Posted by: parrot_knight (parrot_knight)
Posted at: May 14th, 2007 09:52 am (UTC)

There is the discussion at the beginning about the different powers of 'specialists' and 'operators', and Sapphire and Steel are the latter. It's a while since I've watched the others, though I think that it's in the second story (after the Darkness has taken Sapphire's face) that Steel says that he has 'grown to love' Sapphire, in a way that has suggested to me that (at least when they are in human form) Steel and Sapphire are a couple. Sapphire never says 'he's not my boyfriend' to Liz in the fourth story, either.

Posted by: viala_qilarre (viala_qilarre)
Posted at: May 14th, 2007 12:22 pm (UTC)

"The Sapphire that I've come to know and to love," is the exact quote. I know the other episodes extremely well. ;)

Then there's all the shenanigans with Silver in the one set in a block of flats, where Silver is flirting with Sapphire, and she is reciprocating somewhat, and Steel is glowering around jealously in the background. And in the 'Agatha Christie one' (which wasn't written by PJ Hammond, so imo its canonicity is on shakey ground!) they actually kiss. Yes, there's a lot going on.

Posted by: daniel_saunders (daniel_saunders)
Posted at: May 14th, 2007 01:23 pm (UTC)
Outsider

I've never seen Sapphire and Steel, due to the videos/dvds first being released as expensive box sets, and no longer being available. A pity, as everything I've heard about it makes it sound like the kind of thing I like.

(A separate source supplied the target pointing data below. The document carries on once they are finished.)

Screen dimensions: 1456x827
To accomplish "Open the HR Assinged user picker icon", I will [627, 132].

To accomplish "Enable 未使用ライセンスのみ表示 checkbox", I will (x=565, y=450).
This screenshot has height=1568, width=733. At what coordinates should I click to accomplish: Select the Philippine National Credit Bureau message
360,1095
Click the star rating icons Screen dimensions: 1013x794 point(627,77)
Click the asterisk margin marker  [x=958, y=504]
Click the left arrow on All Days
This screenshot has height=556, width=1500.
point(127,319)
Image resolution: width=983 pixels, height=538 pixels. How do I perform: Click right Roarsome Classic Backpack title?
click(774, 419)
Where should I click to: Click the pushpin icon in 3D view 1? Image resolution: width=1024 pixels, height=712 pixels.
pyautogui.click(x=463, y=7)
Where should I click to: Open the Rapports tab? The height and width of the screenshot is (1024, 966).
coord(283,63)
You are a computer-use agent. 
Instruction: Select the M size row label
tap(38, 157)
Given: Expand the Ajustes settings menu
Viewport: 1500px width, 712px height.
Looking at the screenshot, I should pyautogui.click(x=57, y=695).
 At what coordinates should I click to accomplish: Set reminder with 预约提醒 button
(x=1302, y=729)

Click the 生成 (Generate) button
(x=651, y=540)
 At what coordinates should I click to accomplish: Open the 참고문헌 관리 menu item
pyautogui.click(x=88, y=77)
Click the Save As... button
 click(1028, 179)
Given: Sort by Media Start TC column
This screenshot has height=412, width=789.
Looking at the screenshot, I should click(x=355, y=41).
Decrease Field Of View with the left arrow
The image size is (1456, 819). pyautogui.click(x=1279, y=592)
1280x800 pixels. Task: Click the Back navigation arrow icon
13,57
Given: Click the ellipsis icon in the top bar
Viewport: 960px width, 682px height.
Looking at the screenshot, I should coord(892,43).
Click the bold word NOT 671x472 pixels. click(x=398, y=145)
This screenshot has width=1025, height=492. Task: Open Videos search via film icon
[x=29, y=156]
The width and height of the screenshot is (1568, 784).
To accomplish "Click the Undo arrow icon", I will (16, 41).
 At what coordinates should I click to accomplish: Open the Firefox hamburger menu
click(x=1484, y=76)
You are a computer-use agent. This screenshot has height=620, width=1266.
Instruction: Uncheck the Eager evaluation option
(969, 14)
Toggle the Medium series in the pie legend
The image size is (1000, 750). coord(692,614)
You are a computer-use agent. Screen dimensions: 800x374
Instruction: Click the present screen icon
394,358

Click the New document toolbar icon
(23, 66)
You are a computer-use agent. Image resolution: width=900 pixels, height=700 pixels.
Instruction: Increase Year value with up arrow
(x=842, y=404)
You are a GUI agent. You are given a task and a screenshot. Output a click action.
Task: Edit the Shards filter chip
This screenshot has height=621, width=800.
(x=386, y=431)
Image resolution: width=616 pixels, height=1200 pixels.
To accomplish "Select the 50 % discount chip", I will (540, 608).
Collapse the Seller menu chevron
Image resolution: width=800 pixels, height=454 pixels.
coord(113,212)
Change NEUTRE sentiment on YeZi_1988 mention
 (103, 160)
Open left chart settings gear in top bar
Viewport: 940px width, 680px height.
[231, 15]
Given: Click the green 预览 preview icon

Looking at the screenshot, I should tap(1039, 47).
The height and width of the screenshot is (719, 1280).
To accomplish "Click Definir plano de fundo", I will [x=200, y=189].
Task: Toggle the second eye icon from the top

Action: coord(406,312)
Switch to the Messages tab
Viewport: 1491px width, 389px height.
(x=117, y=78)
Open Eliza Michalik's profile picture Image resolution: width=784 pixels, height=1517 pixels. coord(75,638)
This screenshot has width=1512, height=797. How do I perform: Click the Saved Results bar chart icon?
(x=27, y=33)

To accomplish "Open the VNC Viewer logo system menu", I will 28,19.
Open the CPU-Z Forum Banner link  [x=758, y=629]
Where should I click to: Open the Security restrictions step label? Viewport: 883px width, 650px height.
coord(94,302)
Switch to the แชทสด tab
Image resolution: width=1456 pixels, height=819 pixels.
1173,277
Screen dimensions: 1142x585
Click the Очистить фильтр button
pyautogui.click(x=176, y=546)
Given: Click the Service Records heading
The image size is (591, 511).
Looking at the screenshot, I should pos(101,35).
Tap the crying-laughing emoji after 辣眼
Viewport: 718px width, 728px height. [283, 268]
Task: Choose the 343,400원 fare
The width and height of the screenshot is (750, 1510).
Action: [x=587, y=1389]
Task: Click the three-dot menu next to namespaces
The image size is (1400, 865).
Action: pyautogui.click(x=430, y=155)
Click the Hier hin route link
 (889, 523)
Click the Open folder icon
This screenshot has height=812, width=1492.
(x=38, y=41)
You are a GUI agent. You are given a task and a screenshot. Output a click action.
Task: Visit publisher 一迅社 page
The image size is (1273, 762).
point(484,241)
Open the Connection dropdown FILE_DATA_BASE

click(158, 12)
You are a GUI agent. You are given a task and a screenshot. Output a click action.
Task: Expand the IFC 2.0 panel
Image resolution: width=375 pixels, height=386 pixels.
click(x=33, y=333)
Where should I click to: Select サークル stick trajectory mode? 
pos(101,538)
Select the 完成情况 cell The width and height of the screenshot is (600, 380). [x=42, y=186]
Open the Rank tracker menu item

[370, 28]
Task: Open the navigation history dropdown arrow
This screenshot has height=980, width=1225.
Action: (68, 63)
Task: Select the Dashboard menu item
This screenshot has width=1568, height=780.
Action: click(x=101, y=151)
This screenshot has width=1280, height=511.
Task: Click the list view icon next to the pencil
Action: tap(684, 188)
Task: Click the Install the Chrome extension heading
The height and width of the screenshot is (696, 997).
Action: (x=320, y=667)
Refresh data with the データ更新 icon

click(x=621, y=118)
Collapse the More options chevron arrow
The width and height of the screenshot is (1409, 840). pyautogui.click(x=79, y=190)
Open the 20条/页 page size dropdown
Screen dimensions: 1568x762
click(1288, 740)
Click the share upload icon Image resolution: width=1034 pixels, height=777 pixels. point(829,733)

Posted by: parrot_knight (parrot_knight)
Posted at: May 14th, 2007 07:29 pm (UTC)
regeneration

I think that you probably would like it. The pace of each story is sedate rather than frenetic and the viewer is encouraged to engage their brain.

Posted by: Polly (jane_somebody)
Posted at: May 26th, 2007 10:07 am (UTC)
hands

That's the one with the photographs, yes? I haven't seen S&S in years, but I don't remember it occuring to me when I last saw this one to think about what Liz and Ruth(?) did. I do know that even then, I thought Steel's order to Liz never to be photographed would be impossible in the modern world of all-pervasive CCTV.